Diskusi Terbuka Mengurai Benang Kusut Pertambangan Rakyat di Banyumas, Sugeng Suparwoto Dorong Segera Tetapkan Perda Tata Ruang

BANYUMAS – Dalam Acara dialog interaktif pada tanggal 11 Agustus 2023 yang diprakarsai oleh Satelit TV, serta didukung oleh GWA Pers dan Mitra kerja Kabupaten Banyumas. Ketua Komisi VII DPR RI Sugeng Suparwoto mengungkapkan dunia Pertambangan saat ini makin komplek. Bumi air dikuasai oleh negara, dari itu negara harus mengatur dan mengawasi.

Wilayah pertambangan harus dipetakan, supaya patuh pada tata ruang, misal antisipasi longsor, rembesan dan lainnya.

Sebab usaha atau bisnis pertambangan memang menggiurkan namun, resikonya sangat besar. Baik resiko secara fisik, maupun lingkungan.

” Dari itu tata ruang harus ditetapkan, supaya jelas peta wilayah pertambangan. Untuk itu kami juga mendorong DPRD untuk segera menyusun Rencana Umum Tata Ruang Wilayah, ” ungkap Sugeng.

Menurutnya UU no 3 tahun 2020, sektor pertambangan rakyat tetap diakomodir.

“Perlu langkah cermat. Harus ada titik temu, bila perlu kita membuat pertemuan lanjutan, mengajak seluruh pihak untuk duduk bersama membahas pertambangan di Banyumas,” Ujar Sugeng yang juga pendiri Ikatan Jurnalisme Televisi tersebut.

▬▬▬▬▬▬▬▬▬▬

• [DAFTAR TUGAS]
a – Jawab pertanyaan berikut dari artikel tentang pertambangan rakyat di Banyumas:
(i) Pada tanggal berapa dialog interaktif itu diadakan?
(ii) Menurut Sugeng, undang-undang apa yang tetap mengakomodir sektor pertambangan rakyat?
(iii) Organisasi apa yang disebut didirikan oleh Sugeng?
b – Sajikan bagian catatan dari baris yang memuat "Identify the location of close. This" sampai akhir catatan sebagai CSV dua kolom bernama permintaan dan jawaban. Buat satu baris untuk tiap permintaan, dengan setiap isi dalam satu kolom bertanda kutip dan pergantian baris diganti spasi.

▬▬▬▬▬▬▬▬▬▬

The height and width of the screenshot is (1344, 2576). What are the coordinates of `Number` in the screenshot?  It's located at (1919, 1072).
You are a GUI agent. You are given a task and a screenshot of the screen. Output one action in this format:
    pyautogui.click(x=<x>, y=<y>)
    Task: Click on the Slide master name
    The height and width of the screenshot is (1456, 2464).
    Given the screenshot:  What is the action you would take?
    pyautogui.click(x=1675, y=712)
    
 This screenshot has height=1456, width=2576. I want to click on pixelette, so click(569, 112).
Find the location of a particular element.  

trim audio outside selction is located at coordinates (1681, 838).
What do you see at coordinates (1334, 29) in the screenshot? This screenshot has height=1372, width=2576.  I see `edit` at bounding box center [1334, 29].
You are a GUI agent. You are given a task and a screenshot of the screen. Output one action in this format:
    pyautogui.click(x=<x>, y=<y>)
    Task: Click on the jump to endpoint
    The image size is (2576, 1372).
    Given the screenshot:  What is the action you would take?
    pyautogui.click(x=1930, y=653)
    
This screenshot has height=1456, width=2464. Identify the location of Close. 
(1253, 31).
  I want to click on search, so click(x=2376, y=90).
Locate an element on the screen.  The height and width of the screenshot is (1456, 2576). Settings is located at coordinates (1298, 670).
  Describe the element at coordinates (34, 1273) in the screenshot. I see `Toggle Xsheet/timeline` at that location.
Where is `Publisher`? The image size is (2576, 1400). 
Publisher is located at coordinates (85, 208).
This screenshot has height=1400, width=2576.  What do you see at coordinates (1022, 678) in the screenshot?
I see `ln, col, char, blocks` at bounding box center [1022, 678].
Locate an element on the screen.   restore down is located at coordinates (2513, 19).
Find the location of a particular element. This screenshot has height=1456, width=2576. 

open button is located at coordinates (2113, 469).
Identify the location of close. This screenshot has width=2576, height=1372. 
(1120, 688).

▬▬▬▬▬▬▬▬▬▬

• [HASIL PER TUGAS]
a –
(i) 11 Agustus 2023
(ii) UU no 3 tahun 2020
(iii) Ikatan Jurnalisme Televisi

b –
permintaan,jawaban
"Identify the location of close. This screenshot has width=2576, height=1372.","(1120, 688)."